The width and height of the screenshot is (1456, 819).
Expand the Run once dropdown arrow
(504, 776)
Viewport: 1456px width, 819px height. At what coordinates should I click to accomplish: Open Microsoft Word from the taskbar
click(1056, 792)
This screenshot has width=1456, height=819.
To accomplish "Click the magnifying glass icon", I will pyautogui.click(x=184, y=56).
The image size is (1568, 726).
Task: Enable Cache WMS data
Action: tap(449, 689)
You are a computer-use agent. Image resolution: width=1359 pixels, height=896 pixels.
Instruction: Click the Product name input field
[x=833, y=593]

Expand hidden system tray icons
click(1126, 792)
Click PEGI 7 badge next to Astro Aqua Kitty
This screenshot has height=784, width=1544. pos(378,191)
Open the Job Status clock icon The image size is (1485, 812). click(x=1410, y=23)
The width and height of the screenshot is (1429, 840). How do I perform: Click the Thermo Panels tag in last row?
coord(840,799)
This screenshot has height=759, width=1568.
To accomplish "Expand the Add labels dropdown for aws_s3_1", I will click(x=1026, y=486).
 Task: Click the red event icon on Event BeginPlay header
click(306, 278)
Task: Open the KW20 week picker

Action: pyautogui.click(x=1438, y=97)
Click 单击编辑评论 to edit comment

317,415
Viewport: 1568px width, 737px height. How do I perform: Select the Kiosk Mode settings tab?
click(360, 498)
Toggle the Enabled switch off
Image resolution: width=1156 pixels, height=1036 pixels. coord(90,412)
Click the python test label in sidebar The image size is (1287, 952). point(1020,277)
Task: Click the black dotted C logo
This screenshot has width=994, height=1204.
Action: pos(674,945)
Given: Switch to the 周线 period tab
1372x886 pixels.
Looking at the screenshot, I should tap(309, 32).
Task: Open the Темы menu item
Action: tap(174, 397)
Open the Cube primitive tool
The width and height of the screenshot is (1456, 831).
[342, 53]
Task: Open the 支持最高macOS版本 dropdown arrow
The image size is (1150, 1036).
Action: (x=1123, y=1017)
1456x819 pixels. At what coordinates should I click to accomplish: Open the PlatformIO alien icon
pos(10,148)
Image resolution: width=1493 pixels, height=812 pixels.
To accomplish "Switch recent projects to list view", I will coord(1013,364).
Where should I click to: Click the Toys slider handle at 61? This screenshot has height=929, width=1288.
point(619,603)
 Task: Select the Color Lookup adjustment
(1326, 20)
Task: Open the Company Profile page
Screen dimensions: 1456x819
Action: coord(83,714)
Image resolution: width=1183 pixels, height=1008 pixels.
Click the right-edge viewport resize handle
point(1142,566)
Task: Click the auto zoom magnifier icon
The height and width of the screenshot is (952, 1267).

========

◆ ABOUT THIS TASK
The result consists of the line with "Screen dimensions: 1456x819" through the last line of the entries above, repeated exactly and with nothing else.

◆ RESULT FOR THIS EXERCISE
Screen dimensions: 1456x819
Action: coord(83,714)
Image resolution: width=1183 pixels, height=1008 pixels.
Click the right-edge viewport resize handle
point(1142,566)
Task: Click the auto zoom magnifier icon
The height and width of the screenshot is (952, 1267).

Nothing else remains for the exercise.